[What is needed]: Once the line containing "This screenshot has height=289, width=434." is found, return it and every line that follows, up to and including the final line of the material, exactly as written.

------ Exercise materials ------

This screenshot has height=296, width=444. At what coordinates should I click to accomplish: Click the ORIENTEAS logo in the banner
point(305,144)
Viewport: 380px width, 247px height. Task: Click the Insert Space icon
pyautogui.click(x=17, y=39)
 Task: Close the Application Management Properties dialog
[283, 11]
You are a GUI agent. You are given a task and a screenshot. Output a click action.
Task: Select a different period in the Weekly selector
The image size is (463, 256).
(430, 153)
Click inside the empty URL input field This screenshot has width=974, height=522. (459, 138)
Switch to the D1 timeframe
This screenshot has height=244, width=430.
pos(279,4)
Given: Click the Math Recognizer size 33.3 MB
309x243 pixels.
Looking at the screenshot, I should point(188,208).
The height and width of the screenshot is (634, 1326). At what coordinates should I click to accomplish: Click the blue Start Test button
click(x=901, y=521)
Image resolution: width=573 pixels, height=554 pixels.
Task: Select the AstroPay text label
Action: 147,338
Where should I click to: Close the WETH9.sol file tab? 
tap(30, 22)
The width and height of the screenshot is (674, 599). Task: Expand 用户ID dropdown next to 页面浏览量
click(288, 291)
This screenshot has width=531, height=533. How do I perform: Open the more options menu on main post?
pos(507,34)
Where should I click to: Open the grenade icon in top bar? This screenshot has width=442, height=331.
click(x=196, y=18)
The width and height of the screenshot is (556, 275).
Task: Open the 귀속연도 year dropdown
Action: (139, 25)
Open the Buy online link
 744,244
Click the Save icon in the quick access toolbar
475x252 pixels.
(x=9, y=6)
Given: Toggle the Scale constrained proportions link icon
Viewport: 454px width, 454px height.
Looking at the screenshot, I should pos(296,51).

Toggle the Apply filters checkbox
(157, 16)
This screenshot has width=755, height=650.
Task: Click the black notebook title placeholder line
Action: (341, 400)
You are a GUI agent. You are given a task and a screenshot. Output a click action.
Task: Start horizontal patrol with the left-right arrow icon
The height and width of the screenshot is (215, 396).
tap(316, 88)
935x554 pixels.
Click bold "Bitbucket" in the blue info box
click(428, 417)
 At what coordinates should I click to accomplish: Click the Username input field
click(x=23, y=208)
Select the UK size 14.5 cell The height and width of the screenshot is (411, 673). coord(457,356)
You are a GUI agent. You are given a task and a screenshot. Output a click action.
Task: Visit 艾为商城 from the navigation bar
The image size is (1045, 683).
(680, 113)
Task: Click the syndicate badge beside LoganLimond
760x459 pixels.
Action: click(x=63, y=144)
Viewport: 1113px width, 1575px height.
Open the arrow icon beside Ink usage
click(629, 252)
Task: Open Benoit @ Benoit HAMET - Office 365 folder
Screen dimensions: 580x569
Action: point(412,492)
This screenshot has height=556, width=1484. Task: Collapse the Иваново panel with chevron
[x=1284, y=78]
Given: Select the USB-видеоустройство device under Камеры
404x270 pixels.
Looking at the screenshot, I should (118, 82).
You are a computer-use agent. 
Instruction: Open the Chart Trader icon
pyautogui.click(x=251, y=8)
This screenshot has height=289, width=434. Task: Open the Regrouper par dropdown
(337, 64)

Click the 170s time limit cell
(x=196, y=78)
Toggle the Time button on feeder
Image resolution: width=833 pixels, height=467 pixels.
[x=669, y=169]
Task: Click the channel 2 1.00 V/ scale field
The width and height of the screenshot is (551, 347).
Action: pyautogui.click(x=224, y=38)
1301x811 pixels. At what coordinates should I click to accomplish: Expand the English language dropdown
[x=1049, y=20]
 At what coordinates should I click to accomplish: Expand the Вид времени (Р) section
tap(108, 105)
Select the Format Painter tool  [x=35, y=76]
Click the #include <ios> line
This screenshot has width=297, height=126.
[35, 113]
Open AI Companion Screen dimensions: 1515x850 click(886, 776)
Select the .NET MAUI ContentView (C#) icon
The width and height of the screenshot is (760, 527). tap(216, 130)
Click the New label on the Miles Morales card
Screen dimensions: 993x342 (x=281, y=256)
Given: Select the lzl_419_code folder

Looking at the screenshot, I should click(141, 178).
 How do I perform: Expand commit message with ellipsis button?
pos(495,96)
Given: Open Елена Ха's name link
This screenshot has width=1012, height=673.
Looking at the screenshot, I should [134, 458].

------

[Answer section]:
This screenshot has height=289, width=434. Task: Open the Regrouper par dropdown
(337, 64)

Click the 170s time limit cell
(x=196, y=78)
Toggle the Time button on feeder
Image resolution: width=833 pixels, height=467 pixels.
[x=669, y=169]
Task: Click the channel 2 1.00 V/ scale field
The width and height of the screenshot is (551, 347).
Action: pyautogui.click(x=224, y=38)
1301x811 pixels. At what coordinates should I click to accomplish: Expand the English language dropdown
[x=1049, y=20]
 At what coordinates should I click to accomplish: Expand the Вид времени (Р) section
tap(108, 105)
Select the Format Painter tool  [x=35, y=76]
Click the #include <ios> line
This screenshot has width=297, height=126.
[35, 113]
Open AI Companion Screen dimensions: 1515x850 click(886, 776)
Select the .NET MAUI ContentView (C#) icon
The width and height of the screenshot is (760, 527). tap(216, 130)
Click the New label on the Miles Morales card
Screen dimensions: 993x342 (x=281, y=256)
Given: Select the lzl_419_code folder

Looking at the screenshot, I should click(141, 178).
 How do I perform: Expand commit message with ellipsis button?
pos(495,96)
Given: Open Елена Ха's name link
This screenshot has width=1012, height=673.
Looking at the screenshot, I should [134, 458].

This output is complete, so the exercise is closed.